Baru-baru ini, Pemerintah AS secara sementara mencabut izin Universitas Harvard untuk mensponsori visa pelajar F1 dan J1. Kebijakan ini mengejutkan banyak mahasiswa asing, termasuk 46 penerima beasiswa LPDP di Harvard, karena dapat mempengaruhi status hukum mereka.
Gugatan dan Penangguhan
Harvard segera menempuh jalur hukum, dan pada 29 Mei 2025, pengadilan menangguhkan sementara kebijakan tersebut.

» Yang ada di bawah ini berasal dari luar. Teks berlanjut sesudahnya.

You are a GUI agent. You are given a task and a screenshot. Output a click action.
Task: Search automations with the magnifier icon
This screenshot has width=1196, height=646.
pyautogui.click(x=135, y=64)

Hal ini berarti mahasiswa asing saat ini dapat melanjutkan studi tanpa perubahan status visa.
LPDP & Kemdiktisaintek Bergerak Cepat
Agar tidak ada mahasiswa Indonesia yang terdampak, LPDP bersama Kemendiktisaintek , Kemenlu , KBRI Washington D.C. , KJRI dan Saham melakukan koordinasi intensif:
- Memonitor perkembangan hukum secara real-time
- Membuat grup Whatsapp khusus untuk penerima beasiswa di Harvard dan AS
- Menyarankan agar tidak meninggalkan wilayah AS untuk menghindari risiko kehilangan status visa
Menyiapkan “Fallback”: 3 Skema Darurat
LPDP juga menyiapkan rencana alternatif jika kebijakan kembali diberlakukan:
- Liburan akademik sementara sambil menunggu situasi membaik
- Pindah studi ke universitas lain di AS yang masih bisa menerbitkan visa
- Kuliah bold agar studi tetap berjalan tanpa harus berada di kampus
Fakta Singkat
| Aspek | Informasi |
| Mahasiswa LPDP di AS | ~ 360 penerima beasiswa saat ini sedang dan akan studi di AS |
| Harvard | 46 penerima beasiswa sedang kuliah, 23 sudah lulus & siap kembali ke RI |
| Visa status | Penangguhan kebijakan hingga 29 Mei memberikan waktu untuk melanjutkan studi |
| Larangan keluar AS | Imbauan dari Kemenkeu & LPDP agar mahasiswa tetap berada di AS |
Kenapa Ini Penting?
- Mahasiswa dapat terus kuliah tanpa gangguan status hukum.
- LPDP & RI cepat tanggap dengan menyiapkan rencana cadangan dan bantuan konsuler.
- Situasi dinamis penting untuk selalu memperbarui informasi dan tetap siaga.